Die technologischen Erkenntnisse des Projektes stoßen auch im In- und Ausland auf großes Interesse. So ließen sich Delegationen aus Frankreich, Ghana, den USA, China und Japan bereits die Technologie in Essen vor Ort erklären.
In der Energieforschung ist das Karlsruher Institut für Technologie (KIT) eine der europaweit führenden Einrichtungen. Das KIT unterstützt die Energiewende und den Umbau des Energiesystems in Deutschland durch seine Aktivitäten in Forschung, Lehre und Innovation. Hier verbindet das KIT exzellente technik- und naturwissenschaftliche Kompetenzen mit wirtschafts-, geistes- und sozialwissenschaftlichem sowie rechtswissenschaftlichem Fachwissen. Die Arbeit des KIT-Zentrums Energie gliedert sich in sieben Topics: Energieumwandlung, erneuerbare Energien, Energiespeicherung und Energieverteilung, effiziente Energienutzung, Fusionstechnologie, Kernenergie und Sicherheit sowie Energiesystemanalyse. Klare Prioritäten liegen in den Bereichen Energieeffizienz und erneuerbare Energien, Energiespeicher und Netze, Elektromobilität sowie dem Ausbau der internationalen Forschungszusammenarbeit.

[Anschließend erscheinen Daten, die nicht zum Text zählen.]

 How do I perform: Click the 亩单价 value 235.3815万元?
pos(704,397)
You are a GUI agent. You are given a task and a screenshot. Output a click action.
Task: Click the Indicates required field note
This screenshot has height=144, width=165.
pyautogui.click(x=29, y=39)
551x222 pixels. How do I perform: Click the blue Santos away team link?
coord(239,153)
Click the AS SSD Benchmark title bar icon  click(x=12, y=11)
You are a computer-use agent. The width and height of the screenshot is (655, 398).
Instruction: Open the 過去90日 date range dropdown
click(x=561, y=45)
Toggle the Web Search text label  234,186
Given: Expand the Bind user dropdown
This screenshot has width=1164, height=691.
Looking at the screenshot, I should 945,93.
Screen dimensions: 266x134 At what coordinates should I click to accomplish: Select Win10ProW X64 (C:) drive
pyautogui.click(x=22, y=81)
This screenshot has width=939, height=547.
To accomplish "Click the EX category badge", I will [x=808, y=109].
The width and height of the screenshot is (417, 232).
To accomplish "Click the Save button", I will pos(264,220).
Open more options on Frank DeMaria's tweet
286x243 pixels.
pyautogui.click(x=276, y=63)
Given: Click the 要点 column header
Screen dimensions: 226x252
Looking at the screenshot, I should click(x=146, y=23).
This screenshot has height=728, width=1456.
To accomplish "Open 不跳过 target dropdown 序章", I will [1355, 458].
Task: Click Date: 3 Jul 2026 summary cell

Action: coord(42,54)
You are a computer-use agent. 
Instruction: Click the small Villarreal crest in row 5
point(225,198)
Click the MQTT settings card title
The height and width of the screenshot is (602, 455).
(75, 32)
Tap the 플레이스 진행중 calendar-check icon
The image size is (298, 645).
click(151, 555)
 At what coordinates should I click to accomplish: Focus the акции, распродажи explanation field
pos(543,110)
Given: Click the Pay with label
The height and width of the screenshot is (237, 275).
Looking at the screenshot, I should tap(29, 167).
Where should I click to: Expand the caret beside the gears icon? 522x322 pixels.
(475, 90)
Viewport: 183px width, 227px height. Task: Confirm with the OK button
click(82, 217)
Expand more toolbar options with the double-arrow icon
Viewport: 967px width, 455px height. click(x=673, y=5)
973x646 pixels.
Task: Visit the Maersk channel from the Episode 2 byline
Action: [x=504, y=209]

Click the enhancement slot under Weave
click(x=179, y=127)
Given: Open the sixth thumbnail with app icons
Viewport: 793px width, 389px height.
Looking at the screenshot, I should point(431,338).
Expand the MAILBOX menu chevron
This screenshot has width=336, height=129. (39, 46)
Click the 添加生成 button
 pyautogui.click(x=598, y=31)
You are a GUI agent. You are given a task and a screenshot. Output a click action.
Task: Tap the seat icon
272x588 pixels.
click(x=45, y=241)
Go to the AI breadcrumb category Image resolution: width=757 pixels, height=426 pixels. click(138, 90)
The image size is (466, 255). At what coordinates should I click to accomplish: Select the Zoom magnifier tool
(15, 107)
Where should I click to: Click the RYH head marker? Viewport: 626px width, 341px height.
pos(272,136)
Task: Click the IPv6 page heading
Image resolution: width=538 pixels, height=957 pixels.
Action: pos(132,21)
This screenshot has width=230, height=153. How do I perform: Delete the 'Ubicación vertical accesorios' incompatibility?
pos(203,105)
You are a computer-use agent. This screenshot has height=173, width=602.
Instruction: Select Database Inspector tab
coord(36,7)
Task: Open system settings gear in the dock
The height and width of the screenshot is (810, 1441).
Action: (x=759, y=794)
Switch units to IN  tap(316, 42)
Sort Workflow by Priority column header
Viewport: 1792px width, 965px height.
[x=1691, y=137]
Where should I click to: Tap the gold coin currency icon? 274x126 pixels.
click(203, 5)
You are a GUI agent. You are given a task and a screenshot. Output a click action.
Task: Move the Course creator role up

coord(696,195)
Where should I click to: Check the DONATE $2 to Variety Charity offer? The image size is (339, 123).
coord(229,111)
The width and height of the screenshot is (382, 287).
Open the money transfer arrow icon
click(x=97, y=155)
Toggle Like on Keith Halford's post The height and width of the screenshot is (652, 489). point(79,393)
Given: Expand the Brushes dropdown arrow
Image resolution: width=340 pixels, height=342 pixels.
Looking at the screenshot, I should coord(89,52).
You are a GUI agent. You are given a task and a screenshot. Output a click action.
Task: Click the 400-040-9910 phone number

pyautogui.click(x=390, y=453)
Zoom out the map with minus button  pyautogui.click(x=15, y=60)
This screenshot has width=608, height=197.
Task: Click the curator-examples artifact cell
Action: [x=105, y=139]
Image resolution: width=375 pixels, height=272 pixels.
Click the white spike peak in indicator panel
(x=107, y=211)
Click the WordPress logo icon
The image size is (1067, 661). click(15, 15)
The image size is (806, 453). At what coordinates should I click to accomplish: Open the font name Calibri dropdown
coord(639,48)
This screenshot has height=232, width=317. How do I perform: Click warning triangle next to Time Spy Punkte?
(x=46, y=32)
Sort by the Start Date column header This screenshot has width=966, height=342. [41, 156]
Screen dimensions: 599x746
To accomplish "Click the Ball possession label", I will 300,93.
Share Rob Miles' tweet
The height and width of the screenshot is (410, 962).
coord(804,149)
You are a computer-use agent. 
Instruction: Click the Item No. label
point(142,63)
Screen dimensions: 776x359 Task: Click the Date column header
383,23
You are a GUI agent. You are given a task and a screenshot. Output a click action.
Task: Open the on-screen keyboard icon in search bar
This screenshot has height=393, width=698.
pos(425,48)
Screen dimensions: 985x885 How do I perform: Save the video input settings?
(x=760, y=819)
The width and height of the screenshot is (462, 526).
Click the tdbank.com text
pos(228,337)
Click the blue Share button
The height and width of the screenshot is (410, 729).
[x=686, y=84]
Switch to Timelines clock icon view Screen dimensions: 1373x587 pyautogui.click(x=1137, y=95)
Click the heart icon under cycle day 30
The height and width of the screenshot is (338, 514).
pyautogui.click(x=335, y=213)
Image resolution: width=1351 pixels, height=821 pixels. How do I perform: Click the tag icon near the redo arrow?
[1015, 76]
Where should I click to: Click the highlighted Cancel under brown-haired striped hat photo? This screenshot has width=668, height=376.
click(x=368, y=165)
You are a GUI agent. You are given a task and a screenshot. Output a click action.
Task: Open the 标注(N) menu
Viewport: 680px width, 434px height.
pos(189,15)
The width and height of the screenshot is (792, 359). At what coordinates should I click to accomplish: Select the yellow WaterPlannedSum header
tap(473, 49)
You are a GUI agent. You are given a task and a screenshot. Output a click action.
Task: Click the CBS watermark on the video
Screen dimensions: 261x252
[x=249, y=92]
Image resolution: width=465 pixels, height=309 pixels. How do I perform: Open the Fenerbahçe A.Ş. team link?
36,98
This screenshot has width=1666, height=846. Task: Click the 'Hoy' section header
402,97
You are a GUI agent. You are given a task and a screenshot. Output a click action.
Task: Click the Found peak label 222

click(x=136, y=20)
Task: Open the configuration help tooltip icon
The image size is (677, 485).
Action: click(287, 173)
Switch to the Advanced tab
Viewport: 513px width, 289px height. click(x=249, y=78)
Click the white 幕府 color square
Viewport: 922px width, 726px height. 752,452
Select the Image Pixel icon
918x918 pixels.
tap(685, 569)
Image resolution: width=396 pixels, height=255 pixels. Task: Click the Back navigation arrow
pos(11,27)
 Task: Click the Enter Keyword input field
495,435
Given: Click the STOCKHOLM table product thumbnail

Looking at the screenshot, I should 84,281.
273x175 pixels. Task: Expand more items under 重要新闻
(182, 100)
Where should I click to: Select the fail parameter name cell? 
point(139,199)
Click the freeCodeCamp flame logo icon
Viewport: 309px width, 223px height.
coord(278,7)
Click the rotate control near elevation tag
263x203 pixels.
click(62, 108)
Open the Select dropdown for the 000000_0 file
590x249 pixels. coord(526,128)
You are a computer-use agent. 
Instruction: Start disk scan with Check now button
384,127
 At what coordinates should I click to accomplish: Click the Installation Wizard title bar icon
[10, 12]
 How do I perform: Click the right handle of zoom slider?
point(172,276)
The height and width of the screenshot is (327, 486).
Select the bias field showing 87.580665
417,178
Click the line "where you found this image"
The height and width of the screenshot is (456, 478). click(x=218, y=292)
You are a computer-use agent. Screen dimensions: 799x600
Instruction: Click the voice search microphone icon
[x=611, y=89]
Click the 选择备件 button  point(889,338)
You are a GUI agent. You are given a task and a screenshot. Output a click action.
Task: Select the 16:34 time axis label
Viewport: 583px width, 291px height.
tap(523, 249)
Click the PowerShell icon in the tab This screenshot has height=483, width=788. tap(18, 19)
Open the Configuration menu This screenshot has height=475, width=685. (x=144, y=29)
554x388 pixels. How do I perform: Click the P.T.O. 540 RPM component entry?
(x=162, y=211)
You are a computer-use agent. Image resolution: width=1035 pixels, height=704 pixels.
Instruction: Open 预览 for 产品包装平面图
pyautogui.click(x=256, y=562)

Als „Die Forschungsuniversität in der Helmholtz-Gemeinschaft“ schafft und vermittelt das KIT Wissen für Gesellschaft und Umwelt. Ziel ist es, zu den globalen Herausforderungen maßgebliche Beiträge in den Feldern Energie, Mobilität und Information zu leisten. Dazu arbeiten rund 10 000 Mitarbeiterinnen und Mitarbeiter auf einer breiten disziplinären Basis in Natur-, Ingenieur-, Wirtschafts- sowie Geistes- und Sozialwissenschaften zusammen. Seine 22 800 Studierenden bereitet das KIT durch ein forschungsorientiertes universitäres Studium auf verantwortungsvolle Aufgaben in Gesellschaft, Wirtschaft und Wissenschaft vor. Die Innovationstätigkeit am KIT schlägt die Brücke zwischen Erkenntnis und Anwendung zum gesellschaftlichen Nutzen, wirtschaftlichen Wohlstand und Erhalt unserer natürlichen Lebensgrundlagen. Das KIT ist eine der deutschen Exzellenzuniversitäten.